海の上で
涼
最高の夏
プカ―――……。
僕は、海に浮いていた。そこは、浅瀬だ。僕は、泳げないから、皆が水深の深いポールを目指して泳いでゆくのを、プカ――……、と浮いて見ていた。
波も、穏やかで、僕の浮遊を邪魔するものは何もない。ゆっくり、ゆっくり、波が僕を波打ち際に運んだり、また、貝殻でも拾えそうな浅瀬へ戻したりしている。
なんと、気持ちの良い事か……。
僕は、泳げないから、夏が嫌いだった。プールの授業なんて、くそくらえと思ったし、実際、僕のあまりの酷い泳ぎ方に(溺れ方に)、先生も、危険と判断し、僕は、見学を勝ち取った。
海なんて、この歳、18歳の高校最後の夏、友達に、
「高校最後の夏なんだしさ、せっかくだから、行ってみようぜ」
と、しつこく誘われるまで、嫌だ嫌だとごね続け、来たことが無かった。
しかし、卒業旅行もかねて……という事で、遠出する事になった。そして、始めてきた海は、沖縄の海だったのだ。

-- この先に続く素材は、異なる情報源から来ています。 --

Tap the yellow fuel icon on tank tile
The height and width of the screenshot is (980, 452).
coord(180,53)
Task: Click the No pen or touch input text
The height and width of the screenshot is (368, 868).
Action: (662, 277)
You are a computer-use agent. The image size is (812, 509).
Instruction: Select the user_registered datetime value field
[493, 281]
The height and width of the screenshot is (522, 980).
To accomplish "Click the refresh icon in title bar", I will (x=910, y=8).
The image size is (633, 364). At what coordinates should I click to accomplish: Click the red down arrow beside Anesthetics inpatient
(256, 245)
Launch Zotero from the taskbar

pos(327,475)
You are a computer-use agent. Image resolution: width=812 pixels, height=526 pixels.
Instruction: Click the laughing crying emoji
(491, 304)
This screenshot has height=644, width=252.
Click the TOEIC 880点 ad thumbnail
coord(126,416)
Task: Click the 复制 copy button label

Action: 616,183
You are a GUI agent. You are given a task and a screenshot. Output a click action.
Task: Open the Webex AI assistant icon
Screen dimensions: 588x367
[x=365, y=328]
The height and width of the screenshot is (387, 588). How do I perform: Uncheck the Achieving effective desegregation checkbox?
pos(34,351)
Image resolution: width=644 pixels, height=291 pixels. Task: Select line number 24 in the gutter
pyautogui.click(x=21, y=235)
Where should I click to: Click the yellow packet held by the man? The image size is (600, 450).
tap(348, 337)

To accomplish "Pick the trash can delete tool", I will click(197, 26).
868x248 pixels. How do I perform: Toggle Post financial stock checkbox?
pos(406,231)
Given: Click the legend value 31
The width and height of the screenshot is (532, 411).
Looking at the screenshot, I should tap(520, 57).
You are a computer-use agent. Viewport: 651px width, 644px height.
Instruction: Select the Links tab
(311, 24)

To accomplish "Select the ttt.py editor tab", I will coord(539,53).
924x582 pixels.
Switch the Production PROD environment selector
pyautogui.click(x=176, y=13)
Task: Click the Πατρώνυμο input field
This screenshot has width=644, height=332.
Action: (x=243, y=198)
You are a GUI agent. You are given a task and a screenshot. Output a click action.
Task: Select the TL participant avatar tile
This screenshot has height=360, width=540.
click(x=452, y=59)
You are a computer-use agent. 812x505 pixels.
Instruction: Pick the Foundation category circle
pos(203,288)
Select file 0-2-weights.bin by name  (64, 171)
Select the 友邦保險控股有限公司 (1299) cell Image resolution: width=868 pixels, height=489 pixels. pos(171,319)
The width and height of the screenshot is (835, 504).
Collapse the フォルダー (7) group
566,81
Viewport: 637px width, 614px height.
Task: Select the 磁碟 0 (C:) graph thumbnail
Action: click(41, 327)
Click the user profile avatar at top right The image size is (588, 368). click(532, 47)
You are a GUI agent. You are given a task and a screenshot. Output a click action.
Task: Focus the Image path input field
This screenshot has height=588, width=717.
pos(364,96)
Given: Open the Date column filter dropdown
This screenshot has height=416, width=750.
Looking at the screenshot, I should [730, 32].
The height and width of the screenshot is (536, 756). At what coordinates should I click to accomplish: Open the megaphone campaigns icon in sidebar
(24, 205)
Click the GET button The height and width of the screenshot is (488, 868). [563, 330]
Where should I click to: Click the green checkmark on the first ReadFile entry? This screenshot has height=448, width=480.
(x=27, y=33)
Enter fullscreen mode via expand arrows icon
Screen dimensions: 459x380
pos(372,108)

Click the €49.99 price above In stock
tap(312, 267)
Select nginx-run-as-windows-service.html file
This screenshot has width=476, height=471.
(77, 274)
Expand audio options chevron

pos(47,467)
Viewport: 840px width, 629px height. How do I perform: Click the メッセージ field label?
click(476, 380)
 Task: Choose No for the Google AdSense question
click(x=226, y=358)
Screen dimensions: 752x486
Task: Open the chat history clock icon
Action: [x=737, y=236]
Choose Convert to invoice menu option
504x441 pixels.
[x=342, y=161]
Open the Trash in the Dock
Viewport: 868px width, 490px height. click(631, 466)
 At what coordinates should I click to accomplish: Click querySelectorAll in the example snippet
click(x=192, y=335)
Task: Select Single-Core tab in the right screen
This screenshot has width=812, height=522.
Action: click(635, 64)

海の水は、本当に透明で、きったない、泥水のような海を、テレビで見たことがあるが、それとは、天と地ほどの差があった。
美しい。
そんな言葉がぴったりだ。
――……、と思いながら、僕はプカ―……、と、只々、浅瀬で浮いていた。太陽は眩しい。水温はきっと高いのだろう。学校のプールとは違って、震えることなど一切ない。天気の悪い日の、学校のプールは、最悪だ。
「
沖まで行って、帰ってきた友達が、僕にそう言う。
「いや……、溺れたら、洒落にならない……」
「いや、膝なら大丈夫だ!」
「もし、流されたら?」
「いや、今日は全然風ないし、波も穏やかだし、何の心配もいらないと思うけど」
「…………」
僕は、少し迷った。確かに、沖縄まで来て、こんな奇麗な海を前に、浅瀬で浮いているだけ……。貝殻を拾うだけ……。なんのこっちゃいな高校3年生だ。
僕は、友達の言葉を信じて、そして、初めて感じる、水への好奇心を抑えきれず、そっと、少しずつ、少しずつ、足を海の中へ浸してゆく。
気持ち良い。ほんのり冷たくて、でも、砂はさらさらで、時に、貝殻が足の裏に突き刺さる。
僕の、大冒険の始まりだった。
膝下ギリまで来ると、僕はしゃがみ込んで、そっと、体も海に浸した。そして、海の水を顔にかけ、まるで幼稚園児がするように、顔をパシャッと水面に押し込んだ。そして、ゴーグルを通して見えたのは、何とも奇麗で、美しい、今まで見た事の無い、色鮮やかな珊瑚や、ちっちゃな魚たち、海藻、そして、信じられないほどの、透明度。
僕は、感動した。
友達は、僕がそこまでやり遂げたのを見ると、また、他の友達と、沖へ泳いでいった。
その時、僕は、我慢しきれない何かを、心を貫いた何かを、吐き出すかのように、泣いた――……。
太陽は、眩しい。
海は、美しい。
砂浜は、黄金。
こんな場所、あったんだ……。こんな天国、あったんだ……。こんな命の住処、あったんだ……。
僕は、ひたすら感動した。
そして、海が……水が嫌いな僕を、無理矢理連れて来てくれた、友達に、僕は、心から、お礼を言いたかった。
そんな、想いも知らず、奴らは、可愛い女の子がどうとか、誰が一番砂浜に戻れるかとか、そんなくだらない話ばかり、行動ばかりしている。
それでも、僕には、最高の、夏だった――……。